**EXERCISE DESCRIPTION**
In the data below, find the line containing "[Follow us on Instagram] (490, 60)", then set down that line and every later line up to and including the line containing "Chris Cornell (106, 1097)", exactly.

**SUPPLIED MATERIAL**
======

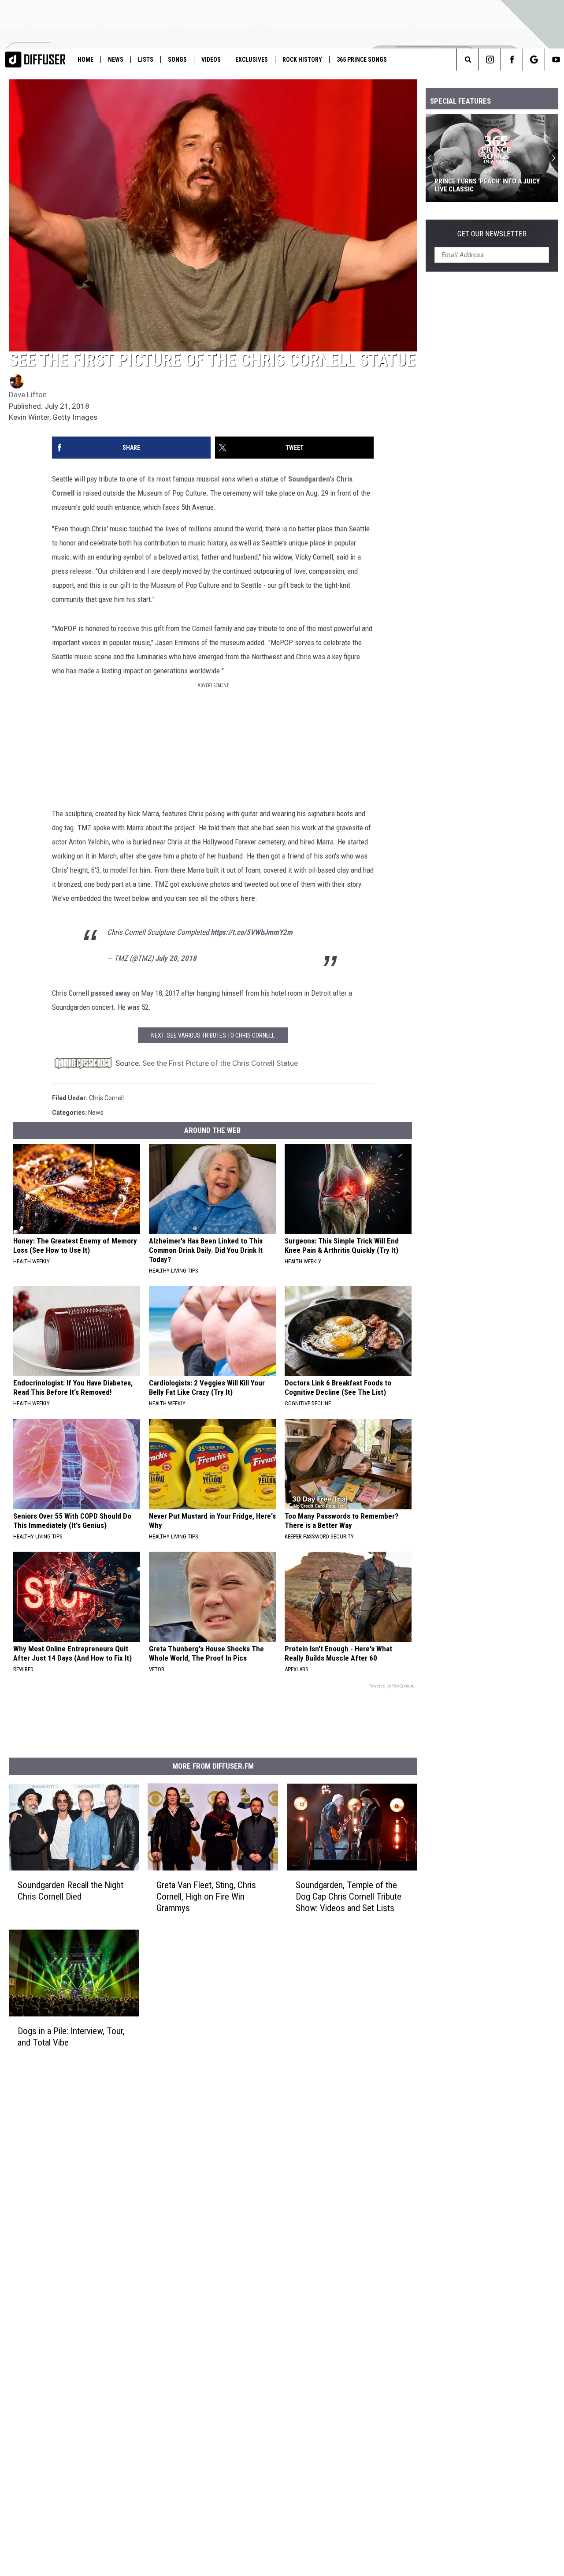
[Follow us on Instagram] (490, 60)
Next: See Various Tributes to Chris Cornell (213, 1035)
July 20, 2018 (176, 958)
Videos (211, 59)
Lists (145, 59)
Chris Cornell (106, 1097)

======

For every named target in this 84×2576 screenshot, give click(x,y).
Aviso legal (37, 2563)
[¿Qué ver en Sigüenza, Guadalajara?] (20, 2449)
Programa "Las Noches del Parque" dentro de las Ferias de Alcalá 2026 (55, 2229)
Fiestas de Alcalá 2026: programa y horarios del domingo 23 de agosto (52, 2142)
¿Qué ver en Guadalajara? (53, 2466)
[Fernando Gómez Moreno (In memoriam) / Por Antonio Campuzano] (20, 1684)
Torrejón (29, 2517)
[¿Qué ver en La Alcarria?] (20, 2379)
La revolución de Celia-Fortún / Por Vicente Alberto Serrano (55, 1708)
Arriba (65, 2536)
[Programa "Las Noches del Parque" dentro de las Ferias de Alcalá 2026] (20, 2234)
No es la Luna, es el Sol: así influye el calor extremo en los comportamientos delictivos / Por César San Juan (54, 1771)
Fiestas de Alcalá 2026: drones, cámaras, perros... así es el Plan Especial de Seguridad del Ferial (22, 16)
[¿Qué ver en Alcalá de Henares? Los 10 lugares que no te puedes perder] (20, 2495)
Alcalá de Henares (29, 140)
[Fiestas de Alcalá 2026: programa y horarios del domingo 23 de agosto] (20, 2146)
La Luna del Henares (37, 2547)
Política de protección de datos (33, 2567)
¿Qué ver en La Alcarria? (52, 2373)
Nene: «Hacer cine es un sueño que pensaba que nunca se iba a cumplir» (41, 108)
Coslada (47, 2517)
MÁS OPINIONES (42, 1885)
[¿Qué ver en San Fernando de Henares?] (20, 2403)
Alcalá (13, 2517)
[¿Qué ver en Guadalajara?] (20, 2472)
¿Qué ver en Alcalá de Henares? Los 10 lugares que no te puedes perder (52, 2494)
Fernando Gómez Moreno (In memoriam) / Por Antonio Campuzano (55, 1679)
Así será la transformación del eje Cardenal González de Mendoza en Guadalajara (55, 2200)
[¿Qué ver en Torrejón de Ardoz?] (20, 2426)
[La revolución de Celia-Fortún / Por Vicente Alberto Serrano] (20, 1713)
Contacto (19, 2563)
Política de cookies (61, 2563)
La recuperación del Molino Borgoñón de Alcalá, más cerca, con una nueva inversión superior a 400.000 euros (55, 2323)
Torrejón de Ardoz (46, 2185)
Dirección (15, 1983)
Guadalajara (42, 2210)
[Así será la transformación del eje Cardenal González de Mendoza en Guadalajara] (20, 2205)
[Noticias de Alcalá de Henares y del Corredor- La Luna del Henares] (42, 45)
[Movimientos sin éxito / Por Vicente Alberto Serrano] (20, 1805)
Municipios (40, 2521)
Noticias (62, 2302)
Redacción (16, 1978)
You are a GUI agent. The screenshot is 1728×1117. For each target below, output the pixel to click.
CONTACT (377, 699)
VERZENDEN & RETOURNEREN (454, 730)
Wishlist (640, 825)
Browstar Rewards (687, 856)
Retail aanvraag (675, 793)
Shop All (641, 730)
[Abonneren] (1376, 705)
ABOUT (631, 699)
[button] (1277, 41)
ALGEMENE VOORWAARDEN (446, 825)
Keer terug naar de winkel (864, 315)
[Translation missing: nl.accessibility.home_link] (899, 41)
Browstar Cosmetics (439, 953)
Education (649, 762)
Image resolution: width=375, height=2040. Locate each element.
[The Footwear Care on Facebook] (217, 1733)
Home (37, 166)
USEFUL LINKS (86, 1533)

======

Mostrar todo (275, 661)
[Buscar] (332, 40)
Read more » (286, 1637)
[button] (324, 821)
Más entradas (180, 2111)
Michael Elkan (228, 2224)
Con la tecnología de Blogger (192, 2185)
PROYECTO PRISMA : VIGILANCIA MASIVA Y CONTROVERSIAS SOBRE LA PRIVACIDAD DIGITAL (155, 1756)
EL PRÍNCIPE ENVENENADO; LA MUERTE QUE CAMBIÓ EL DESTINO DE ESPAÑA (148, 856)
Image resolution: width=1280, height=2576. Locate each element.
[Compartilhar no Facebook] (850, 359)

======

**EXERCISE OUTPUT**
[Follow us on Instagram] (490, 60)
Next: See Various Tributes to Chris Cornell (213, 1035)
July 20, 2018 (176, 958)
Videos (211, 59)
Lists (145, 59)
Chris Cornell (106, 1097)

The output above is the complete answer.